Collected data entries
————

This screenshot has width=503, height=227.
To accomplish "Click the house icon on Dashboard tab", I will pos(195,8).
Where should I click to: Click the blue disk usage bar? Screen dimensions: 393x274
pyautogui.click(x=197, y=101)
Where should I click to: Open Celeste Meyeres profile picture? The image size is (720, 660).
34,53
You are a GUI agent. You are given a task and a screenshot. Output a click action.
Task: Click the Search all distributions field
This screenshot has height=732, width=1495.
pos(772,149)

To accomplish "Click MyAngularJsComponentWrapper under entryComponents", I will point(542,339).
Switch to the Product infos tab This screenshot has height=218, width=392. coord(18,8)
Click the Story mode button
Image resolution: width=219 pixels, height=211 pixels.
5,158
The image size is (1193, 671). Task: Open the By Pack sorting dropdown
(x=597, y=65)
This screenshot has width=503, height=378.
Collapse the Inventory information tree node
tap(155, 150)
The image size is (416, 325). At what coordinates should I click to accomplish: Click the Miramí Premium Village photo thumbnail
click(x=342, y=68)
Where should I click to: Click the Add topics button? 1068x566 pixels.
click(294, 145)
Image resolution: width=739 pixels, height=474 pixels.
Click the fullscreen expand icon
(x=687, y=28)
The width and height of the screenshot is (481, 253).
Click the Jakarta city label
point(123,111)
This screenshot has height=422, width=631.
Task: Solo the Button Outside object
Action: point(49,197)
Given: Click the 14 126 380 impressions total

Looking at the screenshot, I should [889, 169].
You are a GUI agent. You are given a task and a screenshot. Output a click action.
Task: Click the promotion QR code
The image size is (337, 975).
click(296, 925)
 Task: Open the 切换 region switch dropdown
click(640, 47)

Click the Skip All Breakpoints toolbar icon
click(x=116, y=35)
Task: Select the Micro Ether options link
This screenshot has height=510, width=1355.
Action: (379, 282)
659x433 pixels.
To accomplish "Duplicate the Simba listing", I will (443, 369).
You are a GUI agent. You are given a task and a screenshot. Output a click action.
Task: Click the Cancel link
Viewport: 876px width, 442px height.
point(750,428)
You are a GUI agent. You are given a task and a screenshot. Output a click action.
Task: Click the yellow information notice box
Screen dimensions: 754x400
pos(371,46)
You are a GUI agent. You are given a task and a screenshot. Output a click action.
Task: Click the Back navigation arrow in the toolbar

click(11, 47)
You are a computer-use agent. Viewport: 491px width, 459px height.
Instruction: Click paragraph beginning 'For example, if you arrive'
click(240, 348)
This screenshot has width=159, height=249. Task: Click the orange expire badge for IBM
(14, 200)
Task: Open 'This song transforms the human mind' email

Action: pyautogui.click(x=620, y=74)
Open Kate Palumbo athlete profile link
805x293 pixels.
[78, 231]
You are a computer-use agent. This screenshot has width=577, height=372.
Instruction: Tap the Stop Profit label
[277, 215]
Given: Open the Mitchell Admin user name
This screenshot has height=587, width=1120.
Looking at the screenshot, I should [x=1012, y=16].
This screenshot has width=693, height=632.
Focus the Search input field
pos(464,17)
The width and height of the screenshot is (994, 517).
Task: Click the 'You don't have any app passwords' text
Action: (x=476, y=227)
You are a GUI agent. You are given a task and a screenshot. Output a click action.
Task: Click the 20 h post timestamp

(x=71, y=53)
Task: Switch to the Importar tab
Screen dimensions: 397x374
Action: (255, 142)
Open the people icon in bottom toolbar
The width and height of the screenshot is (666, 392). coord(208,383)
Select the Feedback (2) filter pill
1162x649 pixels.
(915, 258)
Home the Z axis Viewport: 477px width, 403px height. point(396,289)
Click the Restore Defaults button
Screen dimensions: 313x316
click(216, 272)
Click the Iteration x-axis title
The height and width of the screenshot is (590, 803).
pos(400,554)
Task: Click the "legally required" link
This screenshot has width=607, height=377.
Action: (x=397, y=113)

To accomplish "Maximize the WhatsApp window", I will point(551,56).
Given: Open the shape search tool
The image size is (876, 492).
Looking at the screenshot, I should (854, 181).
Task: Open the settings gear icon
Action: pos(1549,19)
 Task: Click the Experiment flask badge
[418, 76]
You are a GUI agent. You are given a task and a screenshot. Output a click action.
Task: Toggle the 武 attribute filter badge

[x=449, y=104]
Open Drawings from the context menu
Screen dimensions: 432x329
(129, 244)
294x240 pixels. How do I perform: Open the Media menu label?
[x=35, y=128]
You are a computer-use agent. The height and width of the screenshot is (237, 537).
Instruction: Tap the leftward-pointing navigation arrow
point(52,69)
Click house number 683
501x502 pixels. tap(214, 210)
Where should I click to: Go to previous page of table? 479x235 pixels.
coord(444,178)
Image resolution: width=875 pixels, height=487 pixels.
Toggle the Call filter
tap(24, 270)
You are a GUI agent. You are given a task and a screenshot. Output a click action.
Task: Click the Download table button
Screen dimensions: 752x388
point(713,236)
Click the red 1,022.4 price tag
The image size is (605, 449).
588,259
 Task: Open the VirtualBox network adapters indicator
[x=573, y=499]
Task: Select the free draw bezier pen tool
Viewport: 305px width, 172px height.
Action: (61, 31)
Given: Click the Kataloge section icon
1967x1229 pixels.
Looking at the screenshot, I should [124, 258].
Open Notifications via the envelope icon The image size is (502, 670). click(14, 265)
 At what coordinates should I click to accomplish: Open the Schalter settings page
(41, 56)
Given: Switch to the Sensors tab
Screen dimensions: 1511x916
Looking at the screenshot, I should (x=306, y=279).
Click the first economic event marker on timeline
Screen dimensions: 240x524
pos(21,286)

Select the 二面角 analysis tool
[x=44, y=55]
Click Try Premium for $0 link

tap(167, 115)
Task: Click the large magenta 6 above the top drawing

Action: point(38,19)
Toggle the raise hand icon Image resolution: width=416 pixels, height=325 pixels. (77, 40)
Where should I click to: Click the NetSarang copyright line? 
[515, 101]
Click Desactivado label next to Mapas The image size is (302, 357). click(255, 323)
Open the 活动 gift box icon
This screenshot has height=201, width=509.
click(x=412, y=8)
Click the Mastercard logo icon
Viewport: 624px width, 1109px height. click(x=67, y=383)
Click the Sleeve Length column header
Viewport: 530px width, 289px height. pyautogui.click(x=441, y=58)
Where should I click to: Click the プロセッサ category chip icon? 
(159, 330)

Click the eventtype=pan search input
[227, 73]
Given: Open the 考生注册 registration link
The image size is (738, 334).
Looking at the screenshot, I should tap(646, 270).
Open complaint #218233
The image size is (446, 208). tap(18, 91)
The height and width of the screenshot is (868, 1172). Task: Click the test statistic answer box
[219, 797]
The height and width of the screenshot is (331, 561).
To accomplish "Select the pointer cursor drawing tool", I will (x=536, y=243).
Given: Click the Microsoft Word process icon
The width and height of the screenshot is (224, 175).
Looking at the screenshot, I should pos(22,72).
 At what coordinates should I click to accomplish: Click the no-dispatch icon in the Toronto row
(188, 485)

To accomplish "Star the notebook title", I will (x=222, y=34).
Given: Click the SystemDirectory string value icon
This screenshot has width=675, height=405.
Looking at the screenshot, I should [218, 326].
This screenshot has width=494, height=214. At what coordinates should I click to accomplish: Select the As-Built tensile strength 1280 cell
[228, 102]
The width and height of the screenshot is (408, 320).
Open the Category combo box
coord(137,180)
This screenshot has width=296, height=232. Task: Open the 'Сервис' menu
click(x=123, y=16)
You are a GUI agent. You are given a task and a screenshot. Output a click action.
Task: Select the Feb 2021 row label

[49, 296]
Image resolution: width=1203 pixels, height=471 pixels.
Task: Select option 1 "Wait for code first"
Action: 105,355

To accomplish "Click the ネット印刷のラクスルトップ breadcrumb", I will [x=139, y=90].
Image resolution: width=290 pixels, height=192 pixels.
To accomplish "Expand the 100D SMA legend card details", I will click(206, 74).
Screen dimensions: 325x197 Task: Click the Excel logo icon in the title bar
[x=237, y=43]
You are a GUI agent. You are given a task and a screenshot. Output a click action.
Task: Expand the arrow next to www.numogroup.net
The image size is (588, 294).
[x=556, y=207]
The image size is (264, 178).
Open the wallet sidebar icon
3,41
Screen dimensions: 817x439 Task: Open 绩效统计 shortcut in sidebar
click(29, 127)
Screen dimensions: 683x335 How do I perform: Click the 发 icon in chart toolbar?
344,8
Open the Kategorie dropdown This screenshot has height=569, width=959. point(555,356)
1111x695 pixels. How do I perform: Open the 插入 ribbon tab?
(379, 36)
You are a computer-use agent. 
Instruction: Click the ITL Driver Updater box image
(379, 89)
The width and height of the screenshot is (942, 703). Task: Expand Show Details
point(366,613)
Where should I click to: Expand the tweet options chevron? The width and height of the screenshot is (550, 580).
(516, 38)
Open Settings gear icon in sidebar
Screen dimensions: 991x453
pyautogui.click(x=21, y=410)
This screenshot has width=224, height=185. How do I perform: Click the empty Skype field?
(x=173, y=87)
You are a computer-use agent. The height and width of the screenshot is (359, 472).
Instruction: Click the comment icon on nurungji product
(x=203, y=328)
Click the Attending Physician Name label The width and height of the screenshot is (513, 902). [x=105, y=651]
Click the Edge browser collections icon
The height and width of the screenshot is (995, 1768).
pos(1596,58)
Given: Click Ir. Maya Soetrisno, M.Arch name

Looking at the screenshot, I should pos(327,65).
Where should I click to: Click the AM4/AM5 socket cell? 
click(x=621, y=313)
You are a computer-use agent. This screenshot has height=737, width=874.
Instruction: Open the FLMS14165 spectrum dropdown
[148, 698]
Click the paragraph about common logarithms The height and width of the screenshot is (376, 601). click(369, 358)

————

* [What is being asked]: Using the records above, restate word for word the lines from the one with "The image size is (416, 325)." through the one with "Task: Click the promotion QR code", both included.

* [Expected output]:
The image size is (416, 325). At what coordinates should I click to accomplish: Click the Miramí Premium Village photo thumbnail
click(x=342, y=68)
Where should I click to: Click the Add topics button? 1068x566 pixels.
click(294, 145)
Image resolution: width=739 pixels, height=474 pixels.
Click the fullscreen expand icon
(x=687, y=28)
The width and height of the screenshot is (481, 253).
Click the Jakarta city label
point(123,111)
This screenshot has height=422, width=631.
Task: Solo the Button Outside object
Action: point(49,197)
Given: Click the 14 126 380 impressions total

Looking at the screenshot, I should [889, 169].
You are a GUI agent. You are given a task and a screenshot. Output a click action.
Task: Click the promotion QR code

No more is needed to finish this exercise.